Speculators reduced their net short US dollar bets earlier this week to their lowest level since mid-November, according to calculations by Reuters and Commodity Futures Trading Commission data released on Friday. The value of the net short dollar positions, derived from net positions of International Monetary Market speculators in the yen, euro, British pound, Swiss franc and Canadian and Australian dollars, was $458.0 million in the week ended Dec. 29.
That was lower than the prior week's net short position of $2.18 billion.
In a wider measure of dollar positioning that includes net contracts on the New Zealand dollar, Mexican peso, Brazilian real and Russian ruble, the US dollar posted a net short position valued at $1.079 billion on Tuesday, which was the lowest net short position since late June.

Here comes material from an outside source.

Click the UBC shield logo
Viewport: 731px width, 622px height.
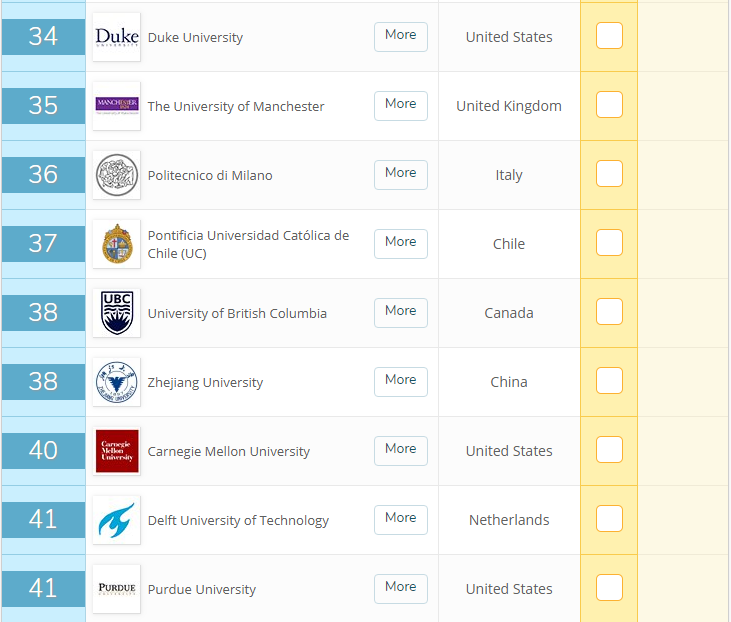[x=117, y=313]
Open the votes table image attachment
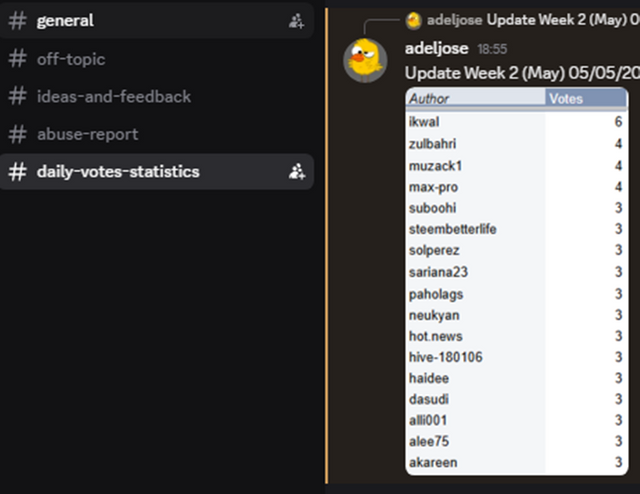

A week earlier, speculative net shorts in the dollar by this measure were worth $3.287 billion. The latest pullback in net speculative bearish bets against the dollar came even as the greenback posted its worst annual performance since 2003 on a less certain US economic outlook following last week's major tax overhaul. In contrast, the euro booked its best year against the dollar in 14 years on an improving view of the euro zone and some expectations the European Central Bank may consider raising interest rates in 2018.
Speculative net longs in the euro grew to 92,148 contracts from 86,224 a week earlier. The Reuters calculation for the aggregate US dollar position is derived from net positions of International Monetary speculators in the yen, euro, British pound, Swiss franc and Canadian and Australian dollars.